Document extract:

Moline-Kramer has had over 130 exhibitions to date which include solo exhibitions in numerous California galleries, and group shows at nonprofit venues such as the Museum of Contemporary Art (MOCA), Los Angeles; the Santa Monica Museum of Art; the Carnegie Art Museum (Oxnard, California); and the Long Beach Museum of Art. Moline-Kramer displays her work in museums, participates in shows, teaches oil painting classes, and lectures.

Moline-Kramer has previously served as president of the Society of Illustrators of Los Angeles.

==Collaboration==
Moline-Kramer collaborated with artist Geoff Levin for her exhibition held at the Carnegie Art Museum (Oxnard, California) to add auditory experience to complement the art pieces.

==Awards==
Moline-Kramer has won numerous awards including winning first place in the two-dimensional art section for her painting "In the Mind's Eye, I, Me, Mine" for the Carnegie Art Museum (Oxnard, California)'s A Classic Competition. A juried exhibition featuring all media.

Work instructions:
a. Output everything from "Moline-Kramer has had" down to "of Los Angeles." in the passage about Moline-Kramer, copied word for word.
b. Return everything in the records from their first line down to the line containing "should pyautogui.click(x=110, y=89).", reproduced verbatim with both of those lines included.

Records
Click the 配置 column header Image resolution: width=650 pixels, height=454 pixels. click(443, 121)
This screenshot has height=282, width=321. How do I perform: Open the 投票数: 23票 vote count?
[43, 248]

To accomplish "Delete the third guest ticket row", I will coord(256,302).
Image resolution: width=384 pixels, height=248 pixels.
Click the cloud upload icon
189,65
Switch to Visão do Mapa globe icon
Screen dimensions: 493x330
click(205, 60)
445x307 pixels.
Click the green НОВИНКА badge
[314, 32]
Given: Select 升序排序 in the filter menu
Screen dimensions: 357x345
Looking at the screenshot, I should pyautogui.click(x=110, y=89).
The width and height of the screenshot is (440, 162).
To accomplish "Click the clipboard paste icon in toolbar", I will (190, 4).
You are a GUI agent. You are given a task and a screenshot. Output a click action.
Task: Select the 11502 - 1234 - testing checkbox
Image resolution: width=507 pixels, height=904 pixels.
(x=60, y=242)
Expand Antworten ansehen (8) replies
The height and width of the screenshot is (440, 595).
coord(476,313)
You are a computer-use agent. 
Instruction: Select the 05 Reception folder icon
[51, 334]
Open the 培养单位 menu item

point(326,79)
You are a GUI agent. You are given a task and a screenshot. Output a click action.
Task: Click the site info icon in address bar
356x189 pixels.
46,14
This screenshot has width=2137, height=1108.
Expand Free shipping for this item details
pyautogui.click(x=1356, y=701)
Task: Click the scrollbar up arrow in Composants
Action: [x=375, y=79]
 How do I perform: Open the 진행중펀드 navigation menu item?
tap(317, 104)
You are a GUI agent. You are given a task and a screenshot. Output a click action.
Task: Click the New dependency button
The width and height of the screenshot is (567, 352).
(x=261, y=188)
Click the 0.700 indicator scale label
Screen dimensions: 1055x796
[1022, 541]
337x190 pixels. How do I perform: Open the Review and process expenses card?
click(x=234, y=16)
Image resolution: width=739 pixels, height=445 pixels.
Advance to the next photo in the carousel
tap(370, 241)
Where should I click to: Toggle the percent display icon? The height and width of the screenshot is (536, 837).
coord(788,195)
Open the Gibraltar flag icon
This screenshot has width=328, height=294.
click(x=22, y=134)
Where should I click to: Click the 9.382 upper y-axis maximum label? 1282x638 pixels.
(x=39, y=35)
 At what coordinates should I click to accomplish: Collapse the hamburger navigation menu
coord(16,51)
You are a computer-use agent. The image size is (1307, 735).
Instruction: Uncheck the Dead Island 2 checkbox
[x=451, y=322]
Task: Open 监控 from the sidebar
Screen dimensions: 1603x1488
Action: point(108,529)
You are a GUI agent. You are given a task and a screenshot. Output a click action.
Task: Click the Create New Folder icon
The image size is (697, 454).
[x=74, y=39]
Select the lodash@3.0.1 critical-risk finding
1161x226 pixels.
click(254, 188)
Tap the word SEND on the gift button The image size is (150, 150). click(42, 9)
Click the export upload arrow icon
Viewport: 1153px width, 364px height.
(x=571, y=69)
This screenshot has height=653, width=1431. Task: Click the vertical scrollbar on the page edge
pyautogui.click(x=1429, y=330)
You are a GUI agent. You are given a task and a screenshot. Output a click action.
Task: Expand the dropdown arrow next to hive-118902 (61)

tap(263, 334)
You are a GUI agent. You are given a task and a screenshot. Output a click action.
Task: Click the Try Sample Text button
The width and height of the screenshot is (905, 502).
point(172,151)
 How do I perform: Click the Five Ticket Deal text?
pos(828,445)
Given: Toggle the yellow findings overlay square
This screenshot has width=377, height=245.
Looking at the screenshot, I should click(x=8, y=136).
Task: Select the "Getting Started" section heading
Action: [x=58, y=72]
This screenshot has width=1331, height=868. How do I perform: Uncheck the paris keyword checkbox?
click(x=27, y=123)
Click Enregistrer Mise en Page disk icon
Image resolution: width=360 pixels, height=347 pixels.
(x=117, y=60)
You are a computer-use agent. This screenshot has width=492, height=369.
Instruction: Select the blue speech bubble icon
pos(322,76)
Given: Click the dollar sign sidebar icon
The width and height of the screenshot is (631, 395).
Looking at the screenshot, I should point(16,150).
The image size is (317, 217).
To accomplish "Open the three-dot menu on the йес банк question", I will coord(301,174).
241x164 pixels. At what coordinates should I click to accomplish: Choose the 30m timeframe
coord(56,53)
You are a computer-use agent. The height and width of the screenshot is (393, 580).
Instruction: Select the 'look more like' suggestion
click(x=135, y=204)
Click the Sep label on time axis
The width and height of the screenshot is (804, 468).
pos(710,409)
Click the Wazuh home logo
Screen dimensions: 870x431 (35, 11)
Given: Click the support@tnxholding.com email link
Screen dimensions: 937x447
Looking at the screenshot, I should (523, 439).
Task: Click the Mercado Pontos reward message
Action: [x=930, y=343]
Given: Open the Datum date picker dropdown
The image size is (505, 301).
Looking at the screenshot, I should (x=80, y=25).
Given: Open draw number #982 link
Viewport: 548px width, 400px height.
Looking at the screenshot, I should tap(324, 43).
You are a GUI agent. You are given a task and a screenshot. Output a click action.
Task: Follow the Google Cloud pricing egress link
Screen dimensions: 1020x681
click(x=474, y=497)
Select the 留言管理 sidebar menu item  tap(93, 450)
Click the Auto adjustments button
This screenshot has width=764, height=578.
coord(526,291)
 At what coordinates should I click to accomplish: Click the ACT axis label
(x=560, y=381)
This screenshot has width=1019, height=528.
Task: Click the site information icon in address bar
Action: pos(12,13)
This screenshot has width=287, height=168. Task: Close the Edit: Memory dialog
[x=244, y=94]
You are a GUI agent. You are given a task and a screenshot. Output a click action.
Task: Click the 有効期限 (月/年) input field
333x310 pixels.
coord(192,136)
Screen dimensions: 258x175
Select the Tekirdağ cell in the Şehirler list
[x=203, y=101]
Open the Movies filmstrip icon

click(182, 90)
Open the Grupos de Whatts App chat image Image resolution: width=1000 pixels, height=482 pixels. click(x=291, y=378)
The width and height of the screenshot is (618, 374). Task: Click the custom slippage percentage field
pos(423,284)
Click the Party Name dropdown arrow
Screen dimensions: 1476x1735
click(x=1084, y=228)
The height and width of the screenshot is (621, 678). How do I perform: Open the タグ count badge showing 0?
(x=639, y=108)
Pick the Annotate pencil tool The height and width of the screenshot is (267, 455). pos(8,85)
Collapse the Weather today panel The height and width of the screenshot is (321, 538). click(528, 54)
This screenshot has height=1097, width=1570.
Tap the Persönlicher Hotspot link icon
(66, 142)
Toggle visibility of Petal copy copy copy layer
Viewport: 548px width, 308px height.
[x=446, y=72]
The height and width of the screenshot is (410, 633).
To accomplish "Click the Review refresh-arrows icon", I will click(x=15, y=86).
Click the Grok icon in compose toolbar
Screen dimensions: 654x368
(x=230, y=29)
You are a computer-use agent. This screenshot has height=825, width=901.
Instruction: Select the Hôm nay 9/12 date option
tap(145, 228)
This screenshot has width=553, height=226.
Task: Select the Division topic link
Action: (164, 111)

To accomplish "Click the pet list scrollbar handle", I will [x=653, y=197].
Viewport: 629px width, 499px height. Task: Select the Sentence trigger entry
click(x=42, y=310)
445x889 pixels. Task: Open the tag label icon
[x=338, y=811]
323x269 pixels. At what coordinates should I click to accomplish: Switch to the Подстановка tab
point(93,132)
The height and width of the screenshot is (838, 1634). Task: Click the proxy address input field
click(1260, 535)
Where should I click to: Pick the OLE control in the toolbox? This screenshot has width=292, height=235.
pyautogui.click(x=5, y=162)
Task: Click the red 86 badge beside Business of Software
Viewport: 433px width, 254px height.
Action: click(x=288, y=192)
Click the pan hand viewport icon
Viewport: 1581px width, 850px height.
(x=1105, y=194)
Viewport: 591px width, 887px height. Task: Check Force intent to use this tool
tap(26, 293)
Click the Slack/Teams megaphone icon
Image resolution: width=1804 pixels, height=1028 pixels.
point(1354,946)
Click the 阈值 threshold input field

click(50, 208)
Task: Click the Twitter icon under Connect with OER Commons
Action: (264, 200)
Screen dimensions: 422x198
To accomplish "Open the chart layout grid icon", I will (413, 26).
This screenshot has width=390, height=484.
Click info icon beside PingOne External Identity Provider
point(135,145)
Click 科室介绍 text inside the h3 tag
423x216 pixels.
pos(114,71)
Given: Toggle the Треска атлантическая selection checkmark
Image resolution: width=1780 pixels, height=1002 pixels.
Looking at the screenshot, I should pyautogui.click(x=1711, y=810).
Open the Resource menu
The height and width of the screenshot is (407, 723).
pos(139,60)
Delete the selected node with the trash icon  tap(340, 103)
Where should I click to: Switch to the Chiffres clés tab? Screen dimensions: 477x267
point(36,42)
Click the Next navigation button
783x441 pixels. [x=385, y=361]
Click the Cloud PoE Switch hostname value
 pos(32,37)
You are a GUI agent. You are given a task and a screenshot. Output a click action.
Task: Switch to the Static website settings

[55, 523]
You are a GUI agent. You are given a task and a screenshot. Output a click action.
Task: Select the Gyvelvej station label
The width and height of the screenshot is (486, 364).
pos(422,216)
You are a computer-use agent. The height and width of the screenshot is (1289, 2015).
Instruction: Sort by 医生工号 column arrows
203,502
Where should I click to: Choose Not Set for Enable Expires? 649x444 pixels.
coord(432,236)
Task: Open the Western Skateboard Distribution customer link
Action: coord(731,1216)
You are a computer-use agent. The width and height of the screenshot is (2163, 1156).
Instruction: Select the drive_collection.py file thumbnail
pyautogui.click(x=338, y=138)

Solved tasks:
a.
Moline-Kramer has had over 130 exhibitions to date which include solo exhibitions in numerous California galleries, and group shows at nonprofit venues such as the Museum of Contemporary Art (MOCA), Los Angeles; the Santa Monica Museum of Art; the Carnegie Art Museum (Oxnard, California); and the Long Beach Museum of Art. Moline-Kramer displays her work in museums, participates in shows, teaches oil painting classes, and lectures.

Moline-Kramer has previously served as president of the Society of Illustrators of Los Angeles.

b.
Click the 配置 column header Image resolution: width=650 pixels, height=454 pixels. click(443, 121)
This screenshot has height=282, width=321. How do I perform: Open the 投票数: 23票 vote count?
[43, 248]

To accomplish "Delete the third guest ticket row", I will coord(256,302).
Image resolution: width=384 pixels, height=248 pixels.
Click the cloud upload icon
189,65
Switch to Visão do Mapa globe icon
Screen dimensions: 493x330
click(205, 60)
445x307 pixels.
Click the green НОВИНКА badge
[314, 32]
Given: Select 升序排序 in the filter menu
Screen dimensions: 357x345
Looking at the screenshot, I should pyautogui.click(x=110, y=89).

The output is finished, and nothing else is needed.